| name | bootstrap-monitor |
| description | Monitor cluster bootstrap to completion. Use when user asks to bootstrap, deploy, or bring up the cluster. Does NOT return until complete success or irrecoverable failure. |
Cluster Bootstrap Monitor
Purpose
Run ./bootstrap.sh and monitor the cluster deployment to complete success or failure.
This skill enforces continuous monitoring - no intermediate reports, no partial success.

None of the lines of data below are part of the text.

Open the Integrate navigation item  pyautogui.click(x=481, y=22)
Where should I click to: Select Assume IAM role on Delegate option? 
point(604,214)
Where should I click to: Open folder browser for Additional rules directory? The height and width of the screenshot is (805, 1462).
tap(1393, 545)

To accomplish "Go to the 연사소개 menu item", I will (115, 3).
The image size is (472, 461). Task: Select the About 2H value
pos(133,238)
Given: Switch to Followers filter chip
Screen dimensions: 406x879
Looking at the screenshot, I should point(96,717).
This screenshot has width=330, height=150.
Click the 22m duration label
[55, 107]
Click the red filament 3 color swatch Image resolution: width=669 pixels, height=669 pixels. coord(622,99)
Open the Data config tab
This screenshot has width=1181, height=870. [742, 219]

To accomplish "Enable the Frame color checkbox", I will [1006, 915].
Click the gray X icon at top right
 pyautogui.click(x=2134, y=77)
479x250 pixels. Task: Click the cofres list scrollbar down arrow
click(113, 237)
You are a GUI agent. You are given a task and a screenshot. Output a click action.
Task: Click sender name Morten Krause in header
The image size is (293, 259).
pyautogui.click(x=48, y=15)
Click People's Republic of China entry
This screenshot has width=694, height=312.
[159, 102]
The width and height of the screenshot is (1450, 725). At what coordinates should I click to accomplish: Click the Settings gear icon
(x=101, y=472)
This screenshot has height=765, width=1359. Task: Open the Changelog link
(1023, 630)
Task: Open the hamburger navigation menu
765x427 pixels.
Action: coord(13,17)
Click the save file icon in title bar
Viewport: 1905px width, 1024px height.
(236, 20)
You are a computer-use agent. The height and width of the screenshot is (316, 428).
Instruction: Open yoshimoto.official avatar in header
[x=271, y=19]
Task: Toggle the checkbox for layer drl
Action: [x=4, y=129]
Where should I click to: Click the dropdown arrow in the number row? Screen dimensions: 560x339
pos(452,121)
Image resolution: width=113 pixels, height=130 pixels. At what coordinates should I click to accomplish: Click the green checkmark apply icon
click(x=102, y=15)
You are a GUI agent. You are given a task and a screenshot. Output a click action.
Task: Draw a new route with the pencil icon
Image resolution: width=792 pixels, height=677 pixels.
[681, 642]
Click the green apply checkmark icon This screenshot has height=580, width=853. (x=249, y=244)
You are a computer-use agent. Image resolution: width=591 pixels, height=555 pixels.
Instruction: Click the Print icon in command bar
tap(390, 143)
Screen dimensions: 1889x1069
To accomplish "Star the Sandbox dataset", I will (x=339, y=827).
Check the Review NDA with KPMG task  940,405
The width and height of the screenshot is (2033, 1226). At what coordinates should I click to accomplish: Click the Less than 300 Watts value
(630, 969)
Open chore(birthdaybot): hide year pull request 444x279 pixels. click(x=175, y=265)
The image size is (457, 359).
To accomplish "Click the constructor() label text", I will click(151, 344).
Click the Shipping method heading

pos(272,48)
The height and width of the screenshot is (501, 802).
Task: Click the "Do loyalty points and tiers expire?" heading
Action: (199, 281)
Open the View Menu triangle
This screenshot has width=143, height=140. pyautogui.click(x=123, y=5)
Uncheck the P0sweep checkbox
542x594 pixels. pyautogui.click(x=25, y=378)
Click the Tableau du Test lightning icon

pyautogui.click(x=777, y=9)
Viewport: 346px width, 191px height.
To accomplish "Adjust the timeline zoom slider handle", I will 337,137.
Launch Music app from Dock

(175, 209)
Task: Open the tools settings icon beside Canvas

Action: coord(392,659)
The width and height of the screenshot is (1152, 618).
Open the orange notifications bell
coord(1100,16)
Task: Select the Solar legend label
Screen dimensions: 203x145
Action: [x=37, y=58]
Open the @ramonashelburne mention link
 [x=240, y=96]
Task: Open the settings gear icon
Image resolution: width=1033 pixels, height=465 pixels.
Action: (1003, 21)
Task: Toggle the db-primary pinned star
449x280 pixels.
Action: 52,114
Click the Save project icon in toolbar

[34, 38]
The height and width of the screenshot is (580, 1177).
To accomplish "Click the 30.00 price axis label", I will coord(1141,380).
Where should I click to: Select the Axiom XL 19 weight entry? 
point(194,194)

Exit Conditions (ONLY 2 ALLOWED)
Complete Success: ALL of the following must be true:
- All terraform layers applied successfully (00-persistent-auth, 01-infrastructure, 02-services)
- All nodes Ready (
kubectl get nodes) - All Flux kustomizations reconciled (
flux get kustomizations) - All HelmReleases ready (
flux get helmreleases -A) - Core services responding (Vault, Authentik, PowerDNS, Harbor, Gitea)
- Health checks passing (HTTP endpoints, DNS resolution)
Irrecoverable Failure: Error that will not self-heal:
- Terraform apply failed with non-transient error
- Pod in CrashLoopBackOff for > 10 minutes
- PVC stuck Pending for > 5 minutes (storage issue)
- Certificate generation failed (cert-manager)
- Database connection failures after pod restarts
Monitoring Protocol
Polling Intervals
- Minimum: 10 seconds between checks
- Maximum: 5 minutes between checks
- Adjust based on what's happening (faster during active deployments)
Transient Error Handling
When an error occurs that might recover:
- Note the timestamp when first observed
- Pre-commit to a timeout (e.g., "HelmRelease flux-system/harbor: expected to reconcile within 5 minutes")
- Continue monitoring until timeout expires
- Only declare failure if still broken after timeout
Health Checks to Perform
# Nodes
kubectl get nodes
# Flux GitOps
flux get kustomizations
flux get helmreleases -A
# Pods in bad states
kubectl get pods -A | grep -v Running | grep -v Completed
# PVC status
kubectl get pvc -A
# Core services
curl -sk https://auth.test-cluster.agentydragon.com/api/v2/ | head -c 100
curl -sk https://registry.test-cluster.agentydragon.com/api/v2/ | head -c 100
curl -sk https://git.test-cluster.agentydragon.com/ | head -c 100
curl -sk https://vault.test-cluster.agentydragon.com/v1/sys/health | head -c 100
# DNS (PowerDNS)
dig @10.0.3.3 auth.test-cluster.agentydragon.com +short
# Certificates
kubectl get certificates -A
Expected Timeouts
Reference these when deciding if an error is transient:
| Component | Expected Bootstrap Time |
|---|---|
| Terraform infrastructure | 5-10 minutes |
| Cilium CNI ready | 2-3 minutes |
| Flux initial sync | 2-3 minutes |
| Vault initialization | 3-5 minutes |
| Authentik ready | 5-8 minutes |
| PowerDNS ready | 2-3 minutes |
| Harbor ready | 5-8 minutes |
| Gitea ready | 3-5 minutes |
| All HelmReleases reconciled | 15-20 minutes total |
Command Reference
# Run bootstrap
cd /home/agentydragon/code/cluster && ./bootstrap.sh
# Use direnv for kubectl/talosctl
direnv exec /home/agentydragon/code/cluster kubectl get nodes
direnv exec /home/agentydragon/code/cluster flux get kustomizations
# Check Flux logs
kubectl logs -n flux-system deployment/kustomize-controller --tail=50
kubectl logs -n flux-system deployment/helm-controller --tail=50
# Check specific service
kubectl describe helmrelease <name> -n <namespace>
kubectl logs -n <namespace> deployment/<name> --tail=50
DO NOT
- Return to user with partial progress reports ("infrastructure is up, looks good!")
- Declare success before ALL health checks pass
- Give up on transient errors before timeout expires
- Assume "pods are Running" means "service is healthy"